Önemli soru sürekli psikolojik durumların organlarda sürekli işlev bozukluğuna ve sonunda da yapısal bozukluğa neden olup olamayacağı sorusudur. Örneğin öfke duygusu olunca noradrenalin salgısı artar ve kan basıncı değişik derecelerde yükse­lebilir. Sürekli öfke duygusunun sürekli noradrenalin artımına ve böylelikle sürekli kan basıncının yükselmesine neden olabileceği akla uygun bir açıklama gibi görün­mektedir. Fakat açıklamanın bu denli kolay olmadığı, çok karmaşık etkenlerin ve düzeneklerin işe karıştığı anlaşılmaktadır. Bu nedenlerle psikosomatik hastalıkların oluşumunu açıklamaya çalışan bazı kuramlar ortaya çıkmıştır.

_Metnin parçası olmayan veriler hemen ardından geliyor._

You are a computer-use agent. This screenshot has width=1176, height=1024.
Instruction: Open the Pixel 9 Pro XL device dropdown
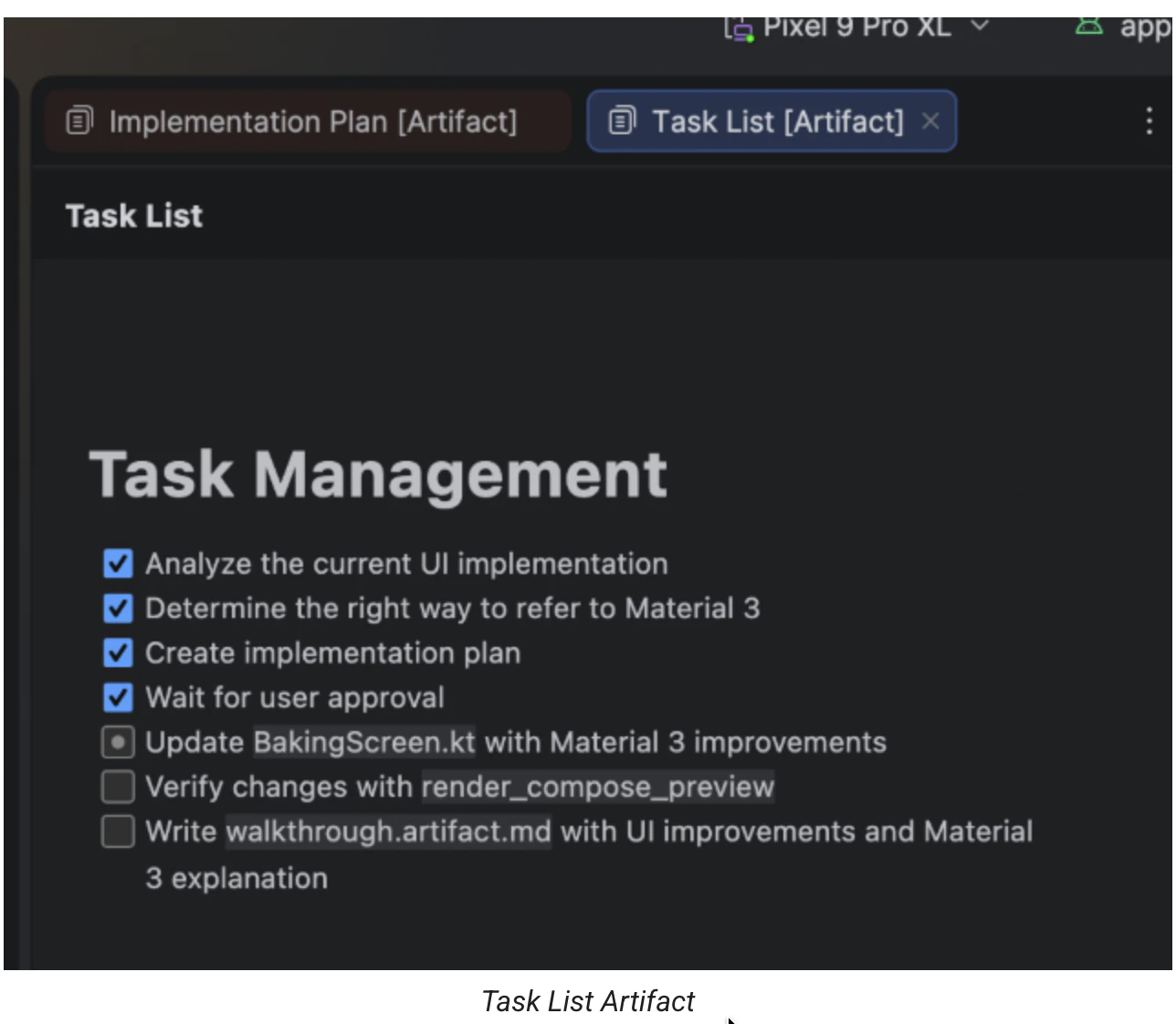(x=980, y=27)
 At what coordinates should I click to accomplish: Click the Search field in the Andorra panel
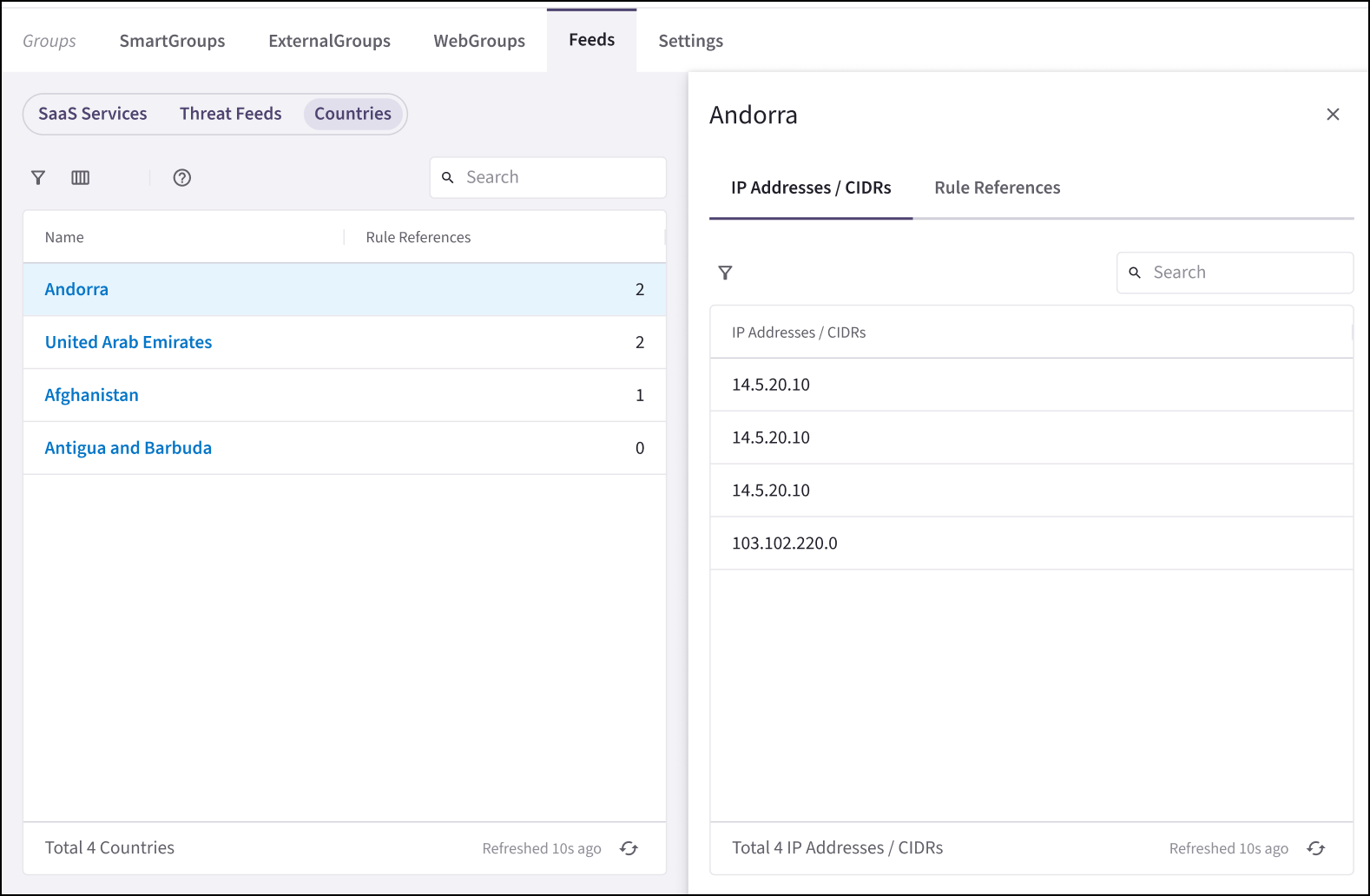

Özgül Psikolojik Çatışma—Özgül Organ Kuramı:

Franz Alexander’ın geliştirdiği bu kuram 1940-1960 yılları arasında A.B.D.’ de çok araştırmacıya konu olmuştur. Psikanalist olan AIexander’a göre psikosomatik hastalıklarda özgül bilinçdışı bir çatışmaya bağlı duygular fizyolojik açıdan uygun ve özgül bir organda önce işlevsel, sonra yapısal bozukluğa yol açabilmektedir, örneğin, çocukta anneyi yitirme korkusu ve onu ge­ri getirme gereksinimini en özgül dışa vurma yolu ağlamadır. Ağlama isteğinin ve eyleminin bilinçdışı etkilerle kısıtlanması yani ağıtın boğulup içerde kalması alerjik duyarlığı olan bir kişide bronşiyal astma nöbetlerine yol açabilmektedir.

 

Özgül Kişilik Yapısı—Özgül Hastalık Kuramı:

F.Dunbar (1943) belirli kişilik profilleri ile belirli psikosomatik bozukluklar ara­sında bir bağ kurmaya çalışmıştır, örneğin migrenlilerde aşırı obsesif kişilik, astım­lıda aşırı bağımlı, koroner arter hastalığında başarı düşkünü, aşırı hırslı kişilikler tanımlamıştır. Uzun yıllar Dunbar fazla destek görmemişti. Son yıllarda koroner arter hastalığı olanlarda Tip A diye belirlenen başarı düşkünü, sabırsız, öfkeyi iyi denetleyemeyen kişiliğin, Tip B’ye göre daha sık görüldüğü bildirilmiştir. Tip B ra­hat, hırslı olmayan, öfkesi az, sabırlı ve yavaş kişilik Özellikleri göstermektedir.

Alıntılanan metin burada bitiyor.